Market took a little downward pressure on this, despite the LinkedIn IPO. Should last about 10 minutes before the options expiration pump resumes.

This is all very bullish. Timmah told me so.

Bay of Pigs's picture

I'm sure this was all due to bad weather.

cdude's picture

This is huge! This is monumental! Already playing out in the markets. Caused the S&P to go negative for a whooping 10 minutes. 

Harlequin001's picture

Nah, that was just a flash crash...

ElvisDog's picture

But if you look at a 3-month chart of SPY, the S&P 500 has basically gone nowhere over the past 3 months. It would appear that the current level of QE and POMO has lost its market-levitating powers.

lieutenantjohnchard's picture

guess it's time for zh's resident genius' to post something along the lines that although the philly fed index is plummeting t-shirt sales are booming.

ABCStore's picture

Sick and tired of the word "unexpectedly" in the news.


deflator's picture

There is no place left to turn for real economic growth. We have reached "capacity for growth" in real terms. The only thing we can chase debt with is new debt. The obvious solution from a top down economic model is top down debt distribution. Of course it does nothing for bottom up deflation but exacerbate it with top down inflation.

John Law Lives's picture

Data re. Existing Home Sales, Philly Fed and Leading Indicators was all much worse than expected.  Expected reaction from this FUBAR market:

Stocks should surge on hopes for QE3...

100% Ponzi FUBAR


A_MacLaren's picture

Back when Pittsburgh was a ragin' steel town, I can see why the PhillyFed was relevant.

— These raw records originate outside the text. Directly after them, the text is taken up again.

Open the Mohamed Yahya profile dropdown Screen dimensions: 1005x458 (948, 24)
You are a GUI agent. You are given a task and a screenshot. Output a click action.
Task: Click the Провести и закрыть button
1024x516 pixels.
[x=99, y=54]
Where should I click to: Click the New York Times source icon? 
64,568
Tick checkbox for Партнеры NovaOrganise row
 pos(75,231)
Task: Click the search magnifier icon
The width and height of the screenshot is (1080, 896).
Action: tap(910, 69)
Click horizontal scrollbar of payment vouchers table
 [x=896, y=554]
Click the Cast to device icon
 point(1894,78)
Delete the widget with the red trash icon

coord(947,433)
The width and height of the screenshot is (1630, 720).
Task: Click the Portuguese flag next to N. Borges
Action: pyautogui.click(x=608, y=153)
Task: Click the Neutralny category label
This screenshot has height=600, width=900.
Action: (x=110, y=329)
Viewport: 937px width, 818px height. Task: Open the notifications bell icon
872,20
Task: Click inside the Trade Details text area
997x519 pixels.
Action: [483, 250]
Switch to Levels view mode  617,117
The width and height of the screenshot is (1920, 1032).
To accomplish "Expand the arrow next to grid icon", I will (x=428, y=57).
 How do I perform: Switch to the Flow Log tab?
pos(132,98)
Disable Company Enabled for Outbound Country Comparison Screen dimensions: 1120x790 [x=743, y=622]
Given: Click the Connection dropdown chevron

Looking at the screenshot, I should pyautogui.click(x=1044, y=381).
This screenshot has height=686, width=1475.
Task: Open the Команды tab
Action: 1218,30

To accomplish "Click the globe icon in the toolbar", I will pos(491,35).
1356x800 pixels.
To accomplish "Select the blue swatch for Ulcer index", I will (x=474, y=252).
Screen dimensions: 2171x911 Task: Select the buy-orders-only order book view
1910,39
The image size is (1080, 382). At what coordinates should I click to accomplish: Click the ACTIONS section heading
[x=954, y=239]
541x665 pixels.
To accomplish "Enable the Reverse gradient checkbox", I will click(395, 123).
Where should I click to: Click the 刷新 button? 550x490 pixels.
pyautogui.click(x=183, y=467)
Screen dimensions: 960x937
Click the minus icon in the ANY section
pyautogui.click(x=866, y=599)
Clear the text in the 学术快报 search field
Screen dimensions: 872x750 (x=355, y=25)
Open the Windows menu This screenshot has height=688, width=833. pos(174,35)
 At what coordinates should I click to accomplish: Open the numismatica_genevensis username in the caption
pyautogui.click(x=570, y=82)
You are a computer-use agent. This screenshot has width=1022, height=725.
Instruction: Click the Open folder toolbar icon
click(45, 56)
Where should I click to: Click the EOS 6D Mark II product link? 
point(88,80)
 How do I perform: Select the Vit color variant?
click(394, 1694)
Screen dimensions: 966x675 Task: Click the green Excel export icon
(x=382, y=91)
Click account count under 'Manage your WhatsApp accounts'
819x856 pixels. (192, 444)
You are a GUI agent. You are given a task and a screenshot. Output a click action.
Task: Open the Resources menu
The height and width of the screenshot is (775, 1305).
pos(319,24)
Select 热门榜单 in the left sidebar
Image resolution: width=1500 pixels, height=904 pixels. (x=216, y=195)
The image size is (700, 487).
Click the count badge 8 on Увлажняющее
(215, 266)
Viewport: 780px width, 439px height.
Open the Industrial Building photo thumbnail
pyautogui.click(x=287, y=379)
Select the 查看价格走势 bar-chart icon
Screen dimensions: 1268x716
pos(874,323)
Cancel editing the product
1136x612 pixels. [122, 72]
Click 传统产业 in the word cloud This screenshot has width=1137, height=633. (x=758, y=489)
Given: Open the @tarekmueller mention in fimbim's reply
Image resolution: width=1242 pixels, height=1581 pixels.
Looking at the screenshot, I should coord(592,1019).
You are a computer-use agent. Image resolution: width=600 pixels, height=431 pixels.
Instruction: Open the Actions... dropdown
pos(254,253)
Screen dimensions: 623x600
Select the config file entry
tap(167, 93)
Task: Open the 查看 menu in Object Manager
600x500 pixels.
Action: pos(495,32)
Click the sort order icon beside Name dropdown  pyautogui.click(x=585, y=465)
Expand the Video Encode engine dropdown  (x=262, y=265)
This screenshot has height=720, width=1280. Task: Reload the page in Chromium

Not being from that part of the country, but assuming there are still headquarters and something of economic importance to the report, can someone help me out to understand the modern relevance?

A_MacLaren's picture

I was thinking steak sandwiches, but I'll accept cream cheese.

oogs66's picture

Greece 10 year bonds traded at 16% today, another record.  EU bailout, QE3, even more Japanese future growth, what's not to like about the market?

SheepDog-One's picture

Uh oh! While 'all is well, couldnt be better', the FED monster demands more feeding! Shovel in FRN's fast as you can now boyz!

Jovil's picture

The reports mentions that unfilled orders and delivery times were falling. I believe this is the Japan problem with the supply chain disruption. Many manufatured goods globally depend on parts from Japan and not just Japanese automobiles. June and July quarterly earnings reports for the first time will show a full quarter after the disaster in Japan. The following quarter will be even worse. This will have a great impact on the stock markets and this will be the catalist the Bernanke is looking to implement QE3 which will drop the DOW over 1,000 points.